Authors: Michael Patrick MacDonald
Like us, most of the kids in Old Colony had no set time to go into their apartment to eat. So around what would have been suppertime, someone would pull out the illegal firemen's wrench and open a hydrant, spilling more water into the gutter, making floods of polio water at the bottom of the street. The news traveled all over the project in minutes, with kids calling up to their friends' windows that the hydrant was open. We lined up at the mouth of the hydrant to jump into the blast of water and were pushed across the pavement on our backs all the way to the other side of the street. If we touched the polio lakes forming on the downslopes of the pavement, we could wash it right off with the rush of hydrant water. When cars came down the street, we all stopped what we were doing and played innocent. There'd be some stop and go, as the driver inched toward the water stream and we pretended to be ready to blast him. When the driver felt it was safe and that we were just faking, that's when one of us would put two hands at the bottom of the gush of water, sending a spray through the windows of the car. Usually the driver would get out and chase us, unless he wasn't from the neighborhood, in which case he'd rather speed off than get into trouble in Old Colony. Most people from the neighborhood knew better, and simply kept their windows closed, getting a free car wash. Unlike outsiders, they thought nothing of showing us kids that they didn't trust us, rolling up all windows before going forward.

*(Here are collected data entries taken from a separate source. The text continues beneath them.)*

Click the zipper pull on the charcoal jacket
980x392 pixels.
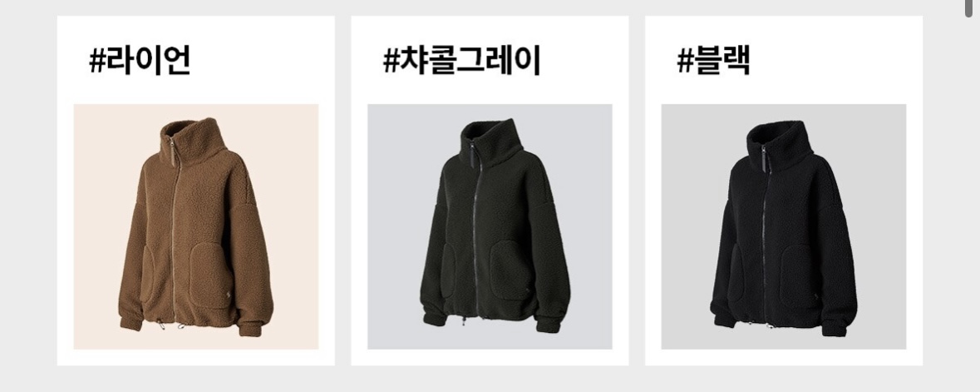click(x=472, y=155)
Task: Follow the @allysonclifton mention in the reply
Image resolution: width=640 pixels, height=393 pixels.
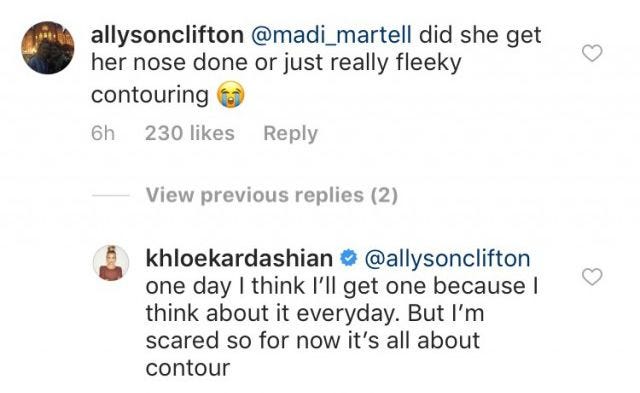Action: (x=447, y=259)
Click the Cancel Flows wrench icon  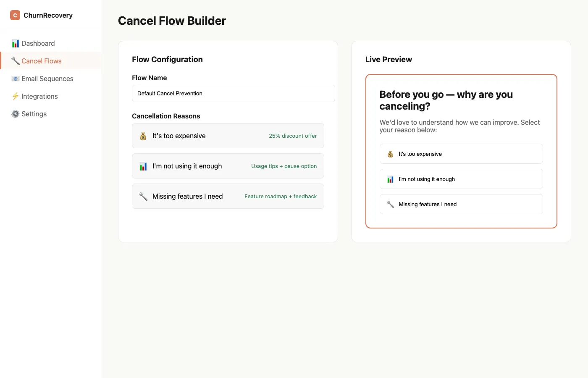[16, 61]
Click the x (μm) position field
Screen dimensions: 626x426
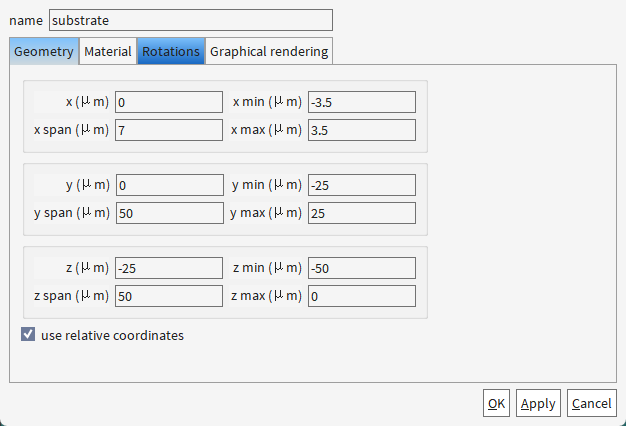point(169,102)
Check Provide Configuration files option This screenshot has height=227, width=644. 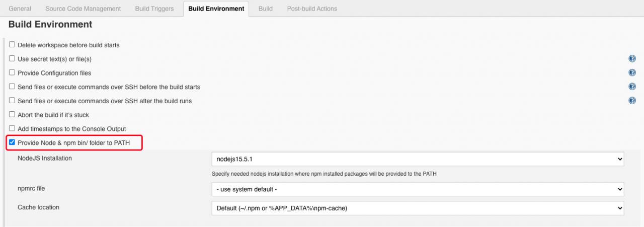pyautogui.click(x=12, y=73)
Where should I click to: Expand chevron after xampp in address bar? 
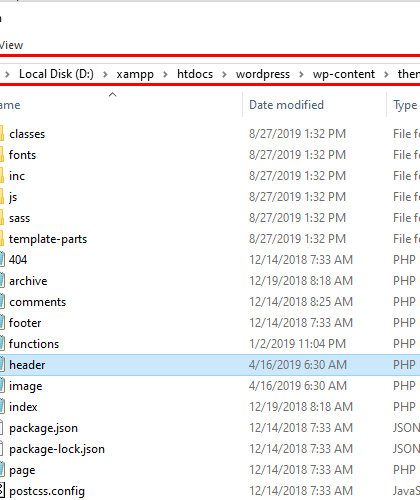pos(165,74)
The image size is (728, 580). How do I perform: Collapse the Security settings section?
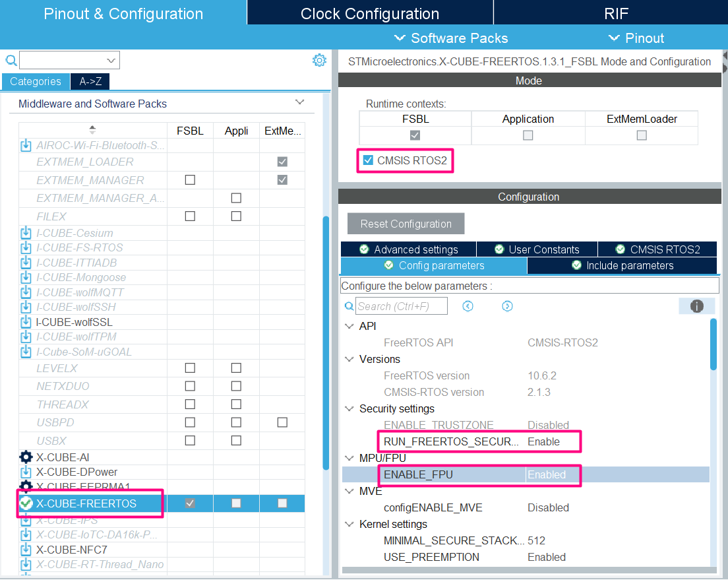[349, 408]
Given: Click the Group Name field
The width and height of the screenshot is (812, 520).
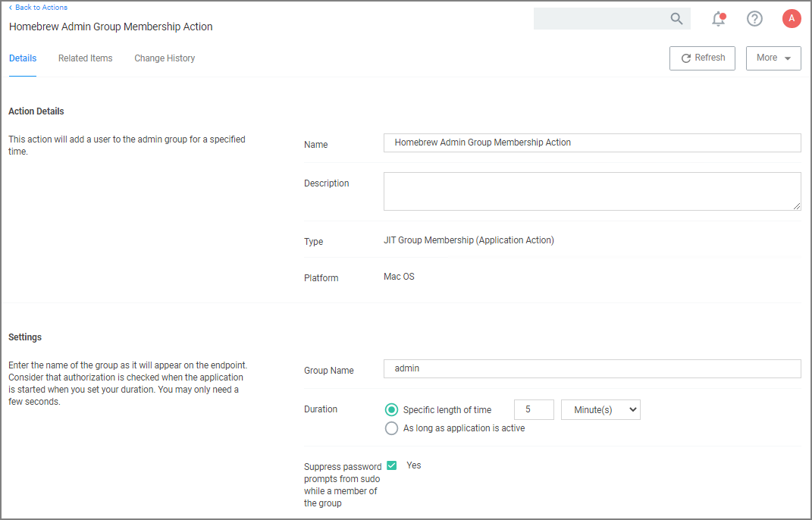Looking at the screenshot, I should [x=591, y=368].
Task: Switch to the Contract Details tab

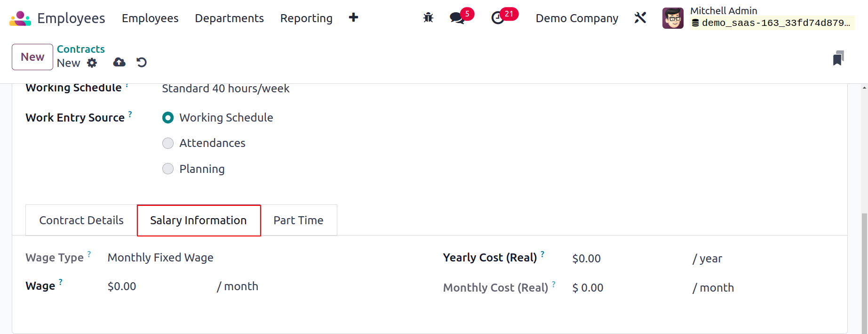Action: [81, 220]
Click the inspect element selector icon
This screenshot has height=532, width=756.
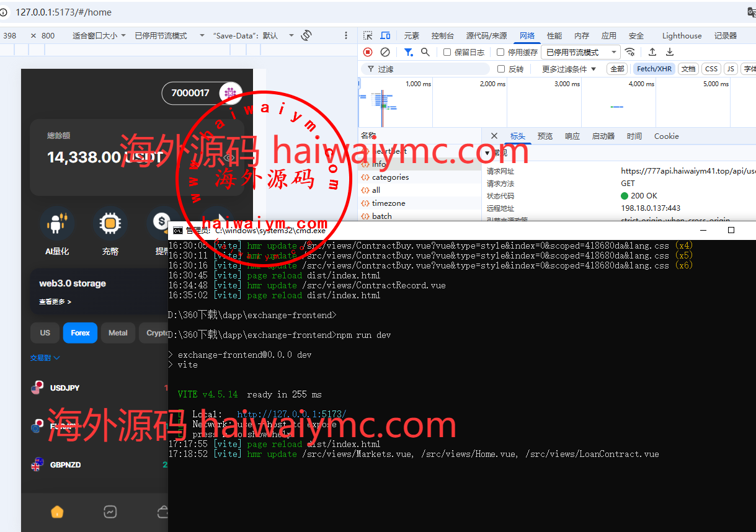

The hydrant provided about a half hour of entertainment until the cops came to chase everyone away and to shut the hydrant off. Usually someone's mother would yell from the window to warn us that the cops were coming. Everyone ran in all directions. When the coast was clear, after there'd been about two minutes of silence on the street and the police officers had paced in circles around the hydrant to make their presence known, everyone came running out again, one kid carrying the firemen's wrench to turn the hydrant back on. This went on for hours, between the cops chasing us away and shutting off the hydrant, and us turning it back on again. If they ever got hold of the wrench we used, that would be the end of it all, until we found someone else with connections at the fire department to steal a wrench.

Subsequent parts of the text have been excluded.